Both articles by the Times and ProPublica quoted students or professors who suggested that social-distancing guidelines, designed to prevent the spread of the highly transmissible virus, were not being adequately practiced on campus.
Falwell cast his decision to seek a case against the journalists as a move to protect his students, asserting that the journalists had probably come from coronavirus hot spots such as Washington, D.C., or New York, and that by being on campus they had put remaining Liberty students at risk. He also complained that Liberty was being singled out because of its status as a religious school.
He contended that there were witnesses for both cases of alleged trespassing, telling Starnes that there were no-trespassing signs posted at “every entrance” barring everyone from the campus except students, faculty and staff, or those with official university business.
Richard Tofel, president of ProPublica, said he’d not seen or heard anything of the warrant aside from having been pointed to it on Starnes’ website.

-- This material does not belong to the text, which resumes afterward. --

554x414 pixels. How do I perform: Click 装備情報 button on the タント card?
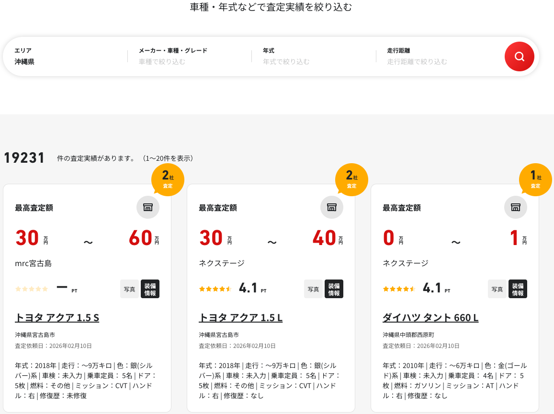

David McCraw, in-house counsel for the Times, said in a statement, “Julia was engaged in the most routine form of news gathering: taking an outdoors picture of a person who was interviewed for a news story.” McCraw said Rendleman had been invited to campus by one of the students interviewed for the article.
“We are disappointed that Liberty University would decide to make that into a criminal case and go after a freelance journalist because its officials were unhappy with press coverage of the university’s decision to convene classes in the midst of the pandemic,” he added.
There is no warrant for the author of the Times article, Elizabeth Williamson, because the magistrate judge did not find enough physical evidence to charge her, Falwell said. But he threatened civil defamation lawsuits against Williamson and another unidentified media outlet if the Times didn’t make a “clear apologetic correction” to its report.